[vrganj]

> But Americans expect law to in general work more like a list of checkboxes

To me as a European, this is a very low-trust view of lawmaking that assumes a hostile relationship between a government and its people.

The European approach is a bit more of a living conversation.

In the implementation period there's workshops where you figure out how to best comply in a way that makes sense for your business. There's a lot of flexibility there since you're just aiming for the spirit of the law, not some formal definition that might not make sense in your case.

If you're found out of compliance theres a bit of a back and forth and if you put in a good-faith effort to fix things, nobody has any issues.

The advantage of this approach is that the government doesn't tell you how to run your business and things stay agile as new use cases and business models come up.

It works out pretty well in general, and allows for a more cooperative approach to reaching policy goals.

Problems usually only arise when American companies try their bad-faith technicalities and find that doesn't fly here, like when Facebook changed their ToS to try to argue that using their services itself constitutes consent under the GDPR and predictably got dinged for it.

[SpicyLemonZest]

I don't want to sound like I'm criticizing any of that. It sounds like a reasonable approach and if European citizens like it more power to you.
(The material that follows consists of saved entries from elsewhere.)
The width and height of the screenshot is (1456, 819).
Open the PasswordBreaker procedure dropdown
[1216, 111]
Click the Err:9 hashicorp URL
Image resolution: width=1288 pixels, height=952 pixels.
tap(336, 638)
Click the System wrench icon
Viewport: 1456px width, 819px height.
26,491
To me as an American, this is a very high-touch view of lawmaking that sounds like a big problem for companies trying to do new stuff or challenge incumbents. If the meaning of the law is adjusted to fit each individual business case, doesn't that mean the regulator might not let me have all the same adjustments my competitors got? I wouldn't call this a question of hostility as such; even a kind and friendly regulator might think that some of those adjustments depend on doing business as normal, and thus they don't apply to the new abnormal things I'm doing. (Of course, I'm making the stereotypically American assumption that running around disrupting normal business practices is a valuable thing to do.)

[vrganj]

First of all, I wanted to thank you for the constructive and interesting exchange of views - I find that too often conversations on EU regulations on HN devolve into caricatures and trolling, its been nice to have a substantial conversation with you.

Ironically, I have the opposite read on the same situation: "Just do what the law wants from you" seems like a pretty straightforward thing that even the smallest startup can follow.
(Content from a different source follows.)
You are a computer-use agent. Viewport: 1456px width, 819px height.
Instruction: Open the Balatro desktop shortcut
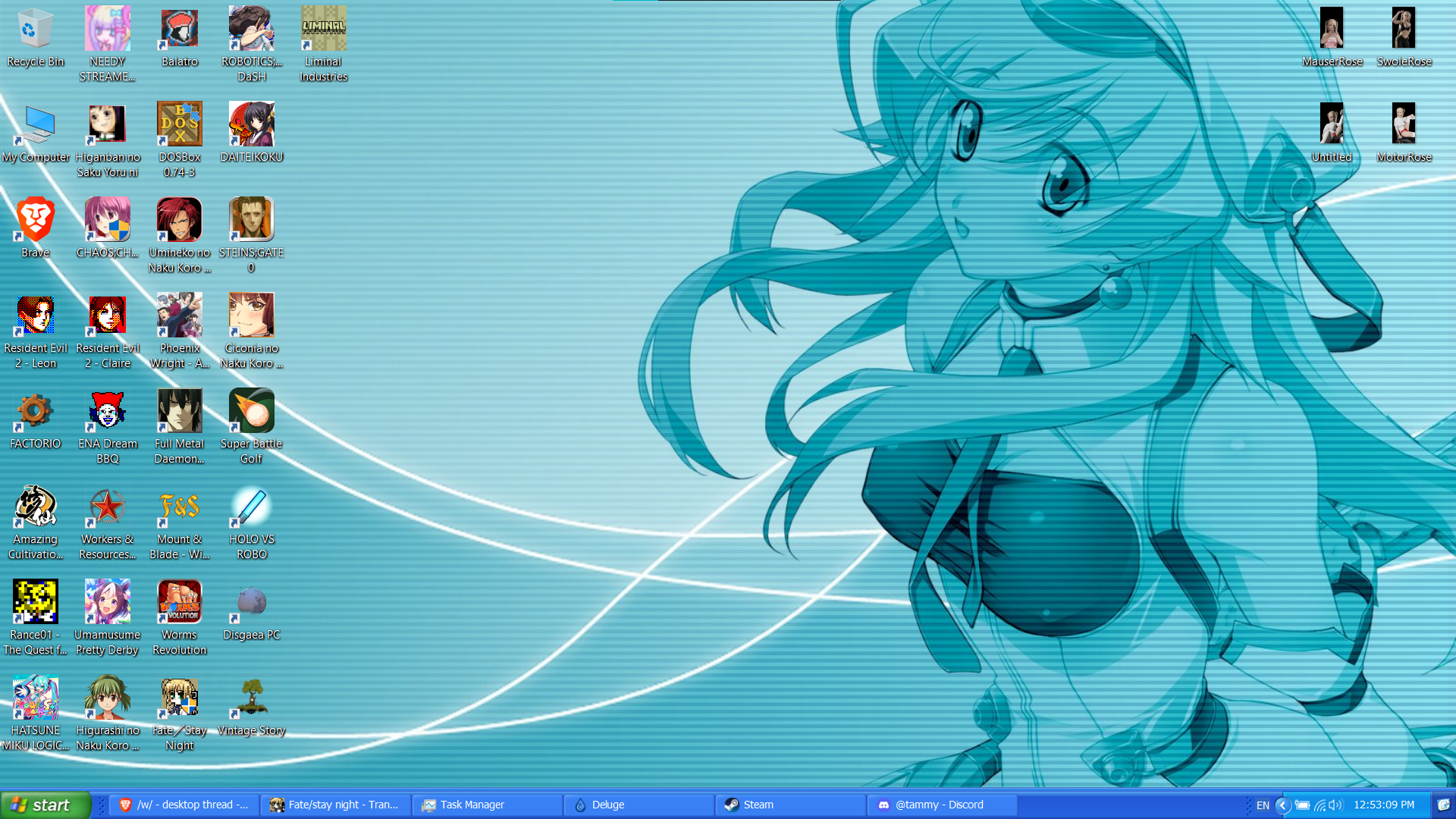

In the case of GDPR that would be roughly "don't store any personal data you don't strictly need for the feature, ask for consent, delete data when asked".

Checkbox-lawyering on the other hand requires just that, lawyers. Expensive ones. Ideally entire legal departments.

If you're a huge incumbent, you can afford that. Meta finds the neatest little ways to technically comply without actually doing what the lawmakers wanted. The little startup? No chance.

The other concern is addressed by the judicial system. If a competitor got some exception you didn't get, that's your correction mechanism. The CJEU exists precisely to ensure consistent application across member states and cases. The purpose is the same for everyone; the implementation differs based on context, but the purpose doesn't change.

[logicchains]

>It works out pretty well in general

How can you say that when Europe has completely failed at producing any big, successful tech companies in the past couple decades? China and even India have a lot more staetups-turned-bigtech companies.

[Y-bar]

Past couple of decades, how many exactly? I mean Apple (48), Microsoft (51), Amazon (32), Nvidia (33), Oracle (49), Adobe (44), Cisco (42), Intel (58), Google (28) aren’t exactly young.

With the exception of Tesla (23) and Meta (22), USA is not brimming with large new tech companies from the past decades either.

I mean King, Spotify, and Klarna are not trillion dollar companies. But at least they are younger than Google.

[SpicyLemonZest]

American companies at around Spotify's market cap include Palantir (23), CrowdStrike (15), AppLovin (14), Uber (17), ServiceNow (22), Robinhood (13), AirBNB (18), Snowflake (13).